Abstract: TH-PO715
Individual and Community-Level Risk Factors for Food Insecurity Among Patients on Hemodialysis
Session Information
- Diversity and Equity in Kidney Health - I
November 03, 2022 | Location: Exhibit Hall, Orange County Convention Center‚ West Building
Abstract Time: 10:00 AM - 12:00 PM
Category: Diversity and Equity in Kidney Health
- 800 Diversity and Equity in Kidney Health
Authors
- Taylor, Kathryn, Johns Hopkins School of Nursing, Baltimore, Maryland, United States
- Santos, Sydney, Johns Hopkins University, Baltimore, Maryland, United States
- Perrin, Nancy A., Johns Hopkins School of Nursing, Baltimore, Maryland, United States
- Crews, Deidra C., Johns Hopkins Medicine, Baltimore, Maryland, United States
Background
Patients experiencing food insecurity are at increased risk to progress from chronic kidney disease to end-stage kidney disease (ESKD).
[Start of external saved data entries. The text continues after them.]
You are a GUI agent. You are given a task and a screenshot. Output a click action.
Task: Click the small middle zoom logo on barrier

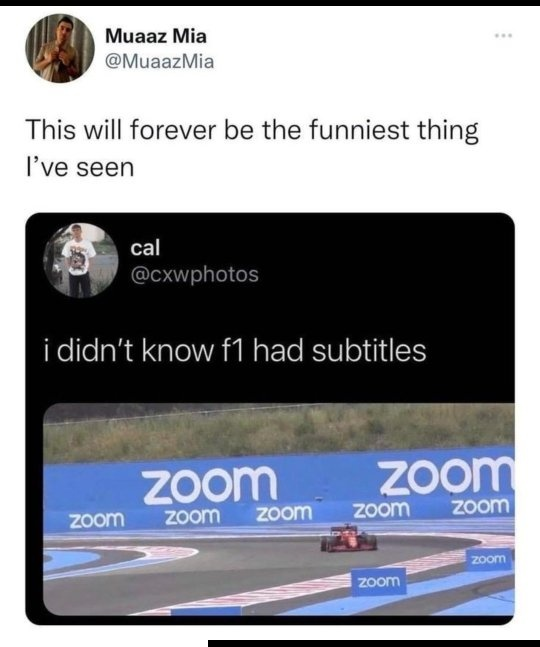click(x=284, y=513)
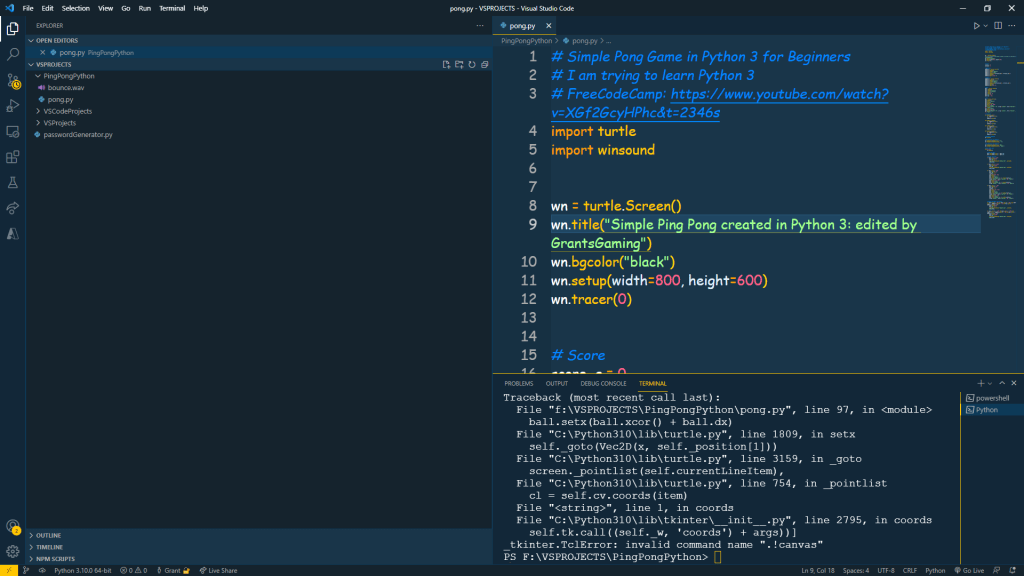Expand the Outline section
Screen dimensions: 1024x576
point(49,535)
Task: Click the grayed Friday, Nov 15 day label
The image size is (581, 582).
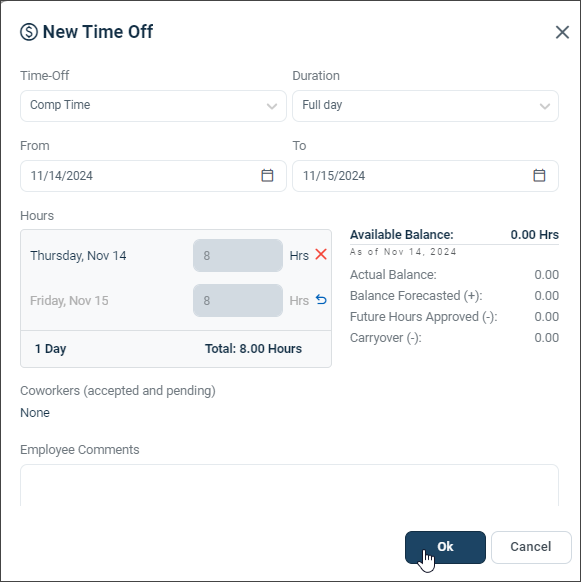Action: [69, 300]
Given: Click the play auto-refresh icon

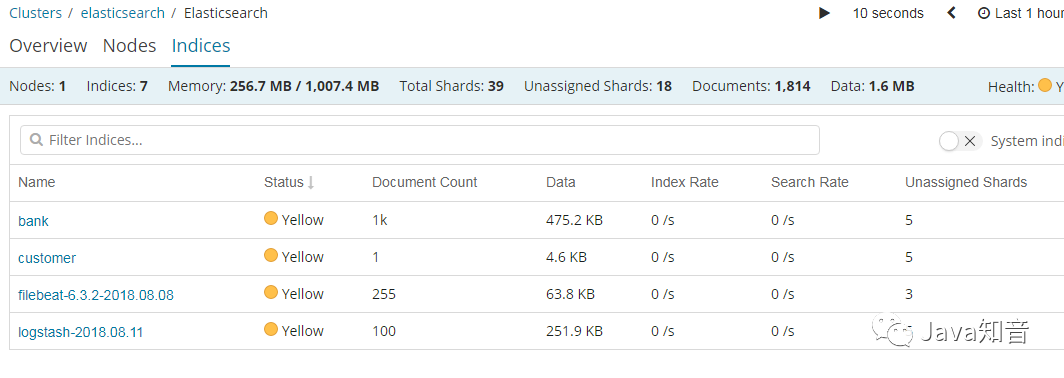Looking at the screenshot, I should [x=824, y=13].
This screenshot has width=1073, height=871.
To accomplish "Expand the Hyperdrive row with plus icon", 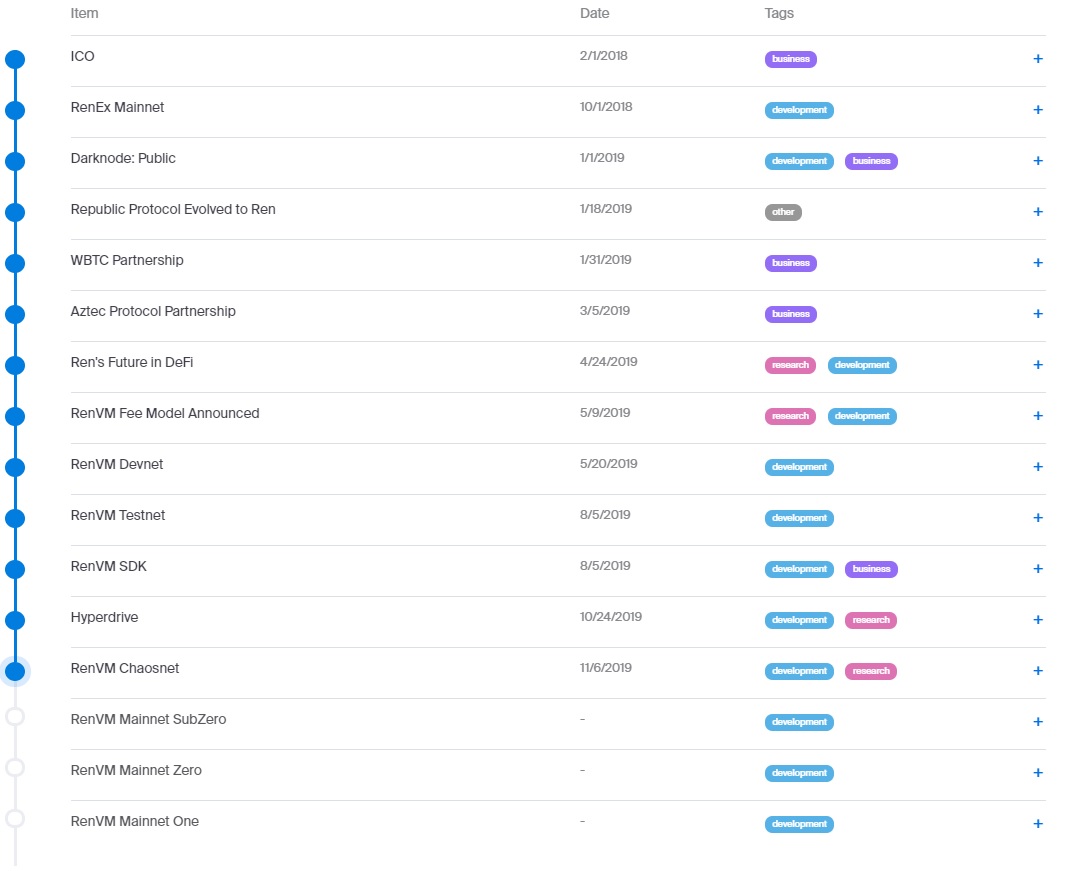I will pos(1037,620).
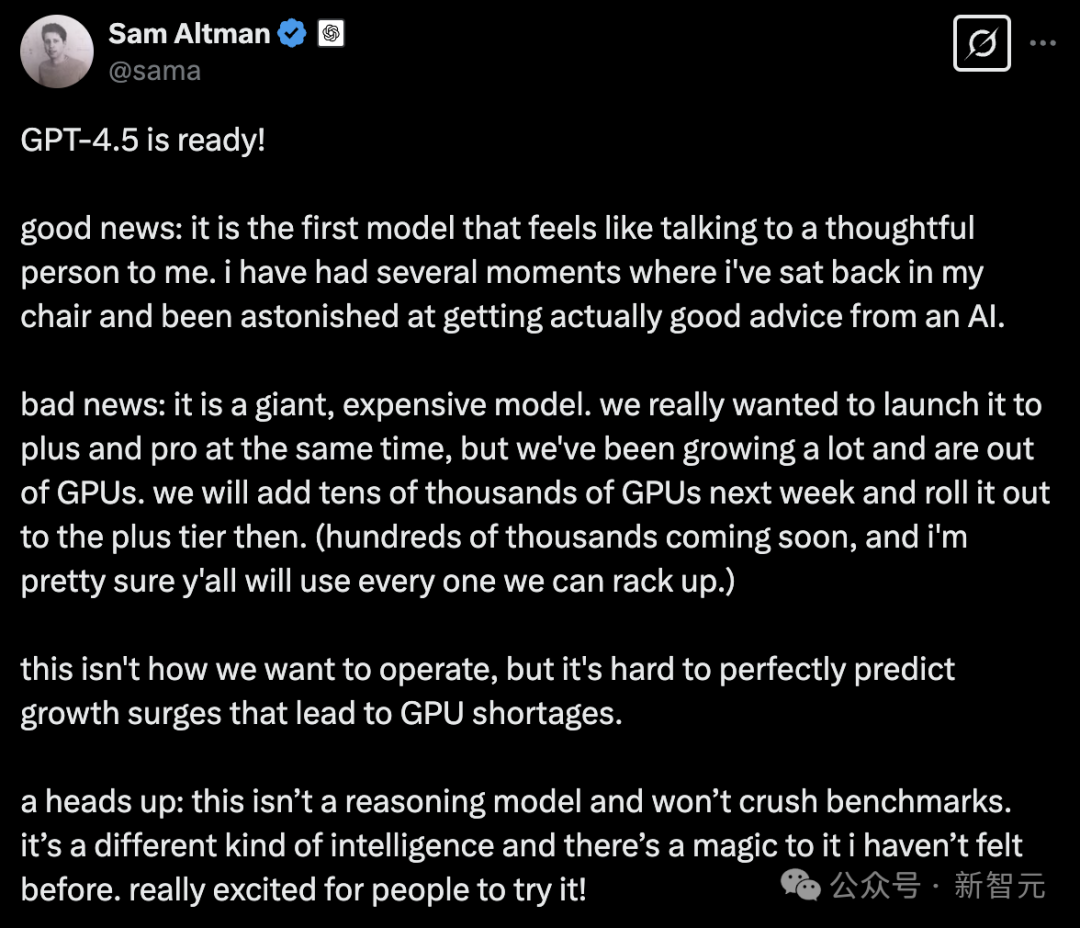Click the line "pretty sure y'all will use every one"

point(377,581)
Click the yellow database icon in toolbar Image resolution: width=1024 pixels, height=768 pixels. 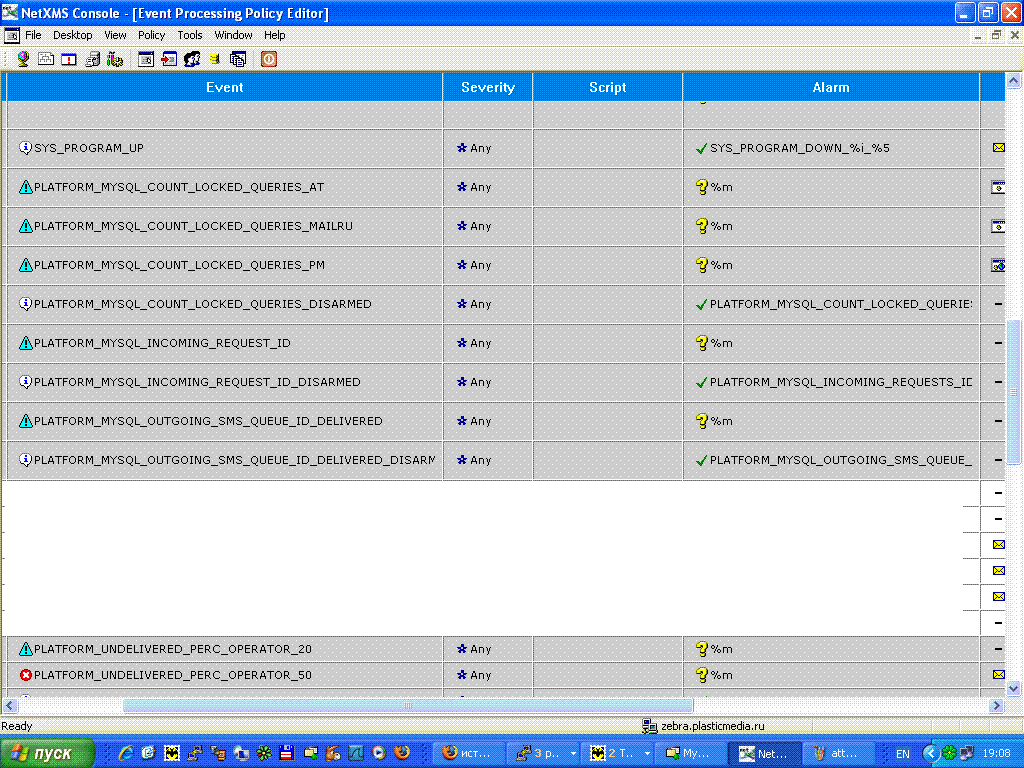(214, 59)
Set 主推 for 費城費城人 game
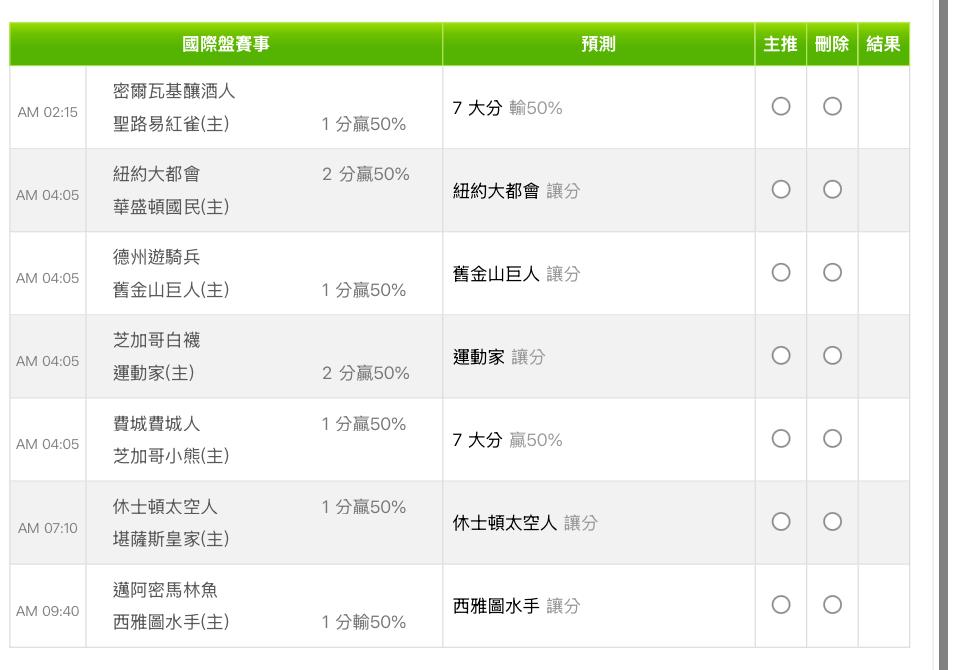This screenshot has height=670, width=957. tap(781, 439)
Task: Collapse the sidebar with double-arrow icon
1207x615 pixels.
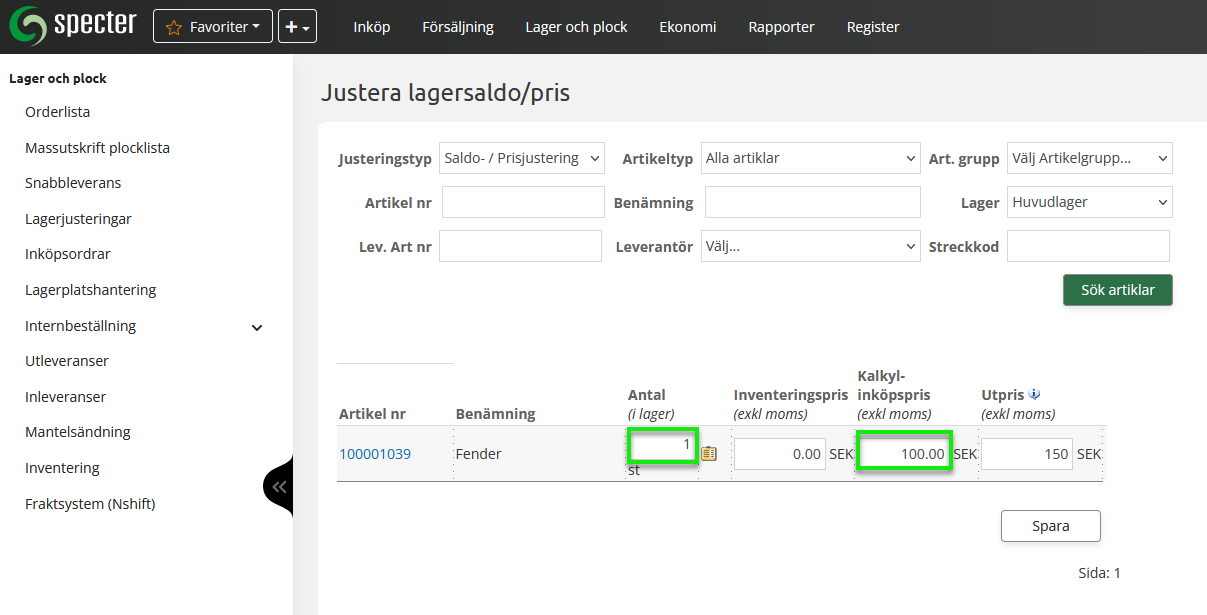Action: pos(279,487)
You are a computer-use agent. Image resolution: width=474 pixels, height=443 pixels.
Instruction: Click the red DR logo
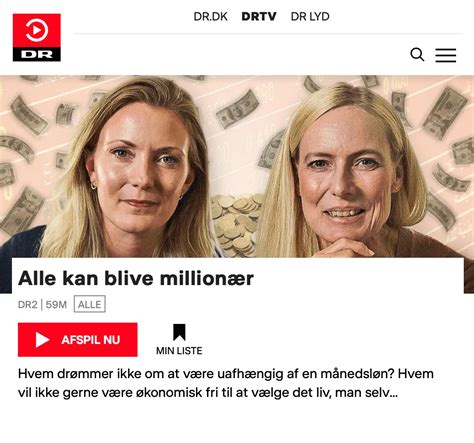point(37,37)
However, sociodemographic risk factors and rates of food insecurity among patients on hemodialysis are largely unknown.
Methods
We analyzed food security data from an ongoing prospective cohort study of patients on hemodialysis at Maryland facilities of a large dialysis organization. We enrolled participants from February through November 2021. At baseline they completed a demographic survey and the US Adult Food Security Survey Module. We cross referenced participant zip codes with area-level indicators of socioeconomic status from the 2020 American Community Survey and Rand State Statistics. We conducted logistic regression to test associations between individual-level demographic variables and low or very low food security. For area-level predictors we used a mixed effects model to account for clustering by zip code.
Results
Food security was assessed for 293 participants. 12.6% of the sample had low food security and 9.9% had very low food security (e.g. went hungry because there was not enough money for food). A one-year decrease in age increased odds of low or very low food security by 3%. Table 1 displays rates of low or very low food security among participants by other individual- and community-level demographics. Rates of low or very low food security were over 2 times higher in the sample compared to the broader Maryland population according to 2020 census data.
Conclusion
Younger age and community-level poverty were associated with low or very low food security among patients on hemodialysis. Additional research is needed to estimate food security and its implications for patient outcomes among patients on hemodialysis.